Picture 24 David Cameron has been out campaigning in Thurrock this morning - a constituency which, in his own words, the Tories were "not originally targeting, but are now" - in line with the story in The Times this morning suggesting the party is targeting Labour seats lower down the target list than previously anticipated.

He addressed supporters in the seat, majoring on the message that he want to give more power to people rather than politicians, emphasising that the scenario of a hung parliament would give far more power to politicians doing deals behind closed doors.

Mr Cameron repeated calls for more all-postal primaries in the selection of Conservative candidates and for people to have the right of recalling MPs who are found guilty of wrongdoing.

He then made a new pledge with regard to the person holding the office of Prime Minister: he proposes that in future if someone becomes Prime Minister in the middle of a parliament, then a general election would have to be held within six months. He summarised:

"You should hold office because the people vote for you, not because the party stitches up a deal".

His point obviously refers to the fact that Tony Blair promised to serve a full third term in 2005, but then the Labour gave the country Gordon Brown in 2007.

In recent decades, the same would have applied to John Major replacing Margaret Thatcher in 1990 and Jim Callaghan taking over from Harold Wilson in 1976.

11.15am update:

The Press Association has more on the plans for stopping unelected Prime Ministers remain in office and on extending open primaries:

"Tories would amend the Septennial Act 1715 - which requires elections to be held at least every five years - to ensure that Parliament is automatically dissolved six months after a change of Prime Minister for any other reason than a general election

"A new PM would be free to request a dissolution at any time during the six-month period, which would allow time for him or her to appoint a ministerial team and set out a programme for government and for Parliament to deal with any outstanding business, said Tories. The legislation would be flexible enough to avoid triggering elections at inconvenient times like Christmas or the summer holidays."

"Mr Cameron will also unveil plans to "open up democracy" by funding 200 all-postal primaries across the country over the course of the next Parliament at a cost of about £8 million."

"Under the plans being outlined by Mr Cameron today, postal primaries would be funded by the state at an estimated cost of £40,000 each. The cash would be shared out between parties which take up seats in Parliament in proportion to their share of the vote in the general election.

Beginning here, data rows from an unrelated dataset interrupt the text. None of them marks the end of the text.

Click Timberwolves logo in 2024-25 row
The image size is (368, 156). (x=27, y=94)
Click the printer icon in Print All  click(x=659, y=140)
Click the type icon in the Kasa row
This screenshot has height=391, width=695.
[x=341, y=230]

"Parties would select the constituencies where they want to hold primaries and put forward a shortlist of four or more candidates for a public vote. Everyone on the electoral roll in the constituency, regardless of political allegiance, will receive a ballot paper and a freepost envelope to return it in. The Tory scheme envisages about £1.6 million a year being spent on the primaries, funded by cuts in the £23.5 million Electoral Commission budget."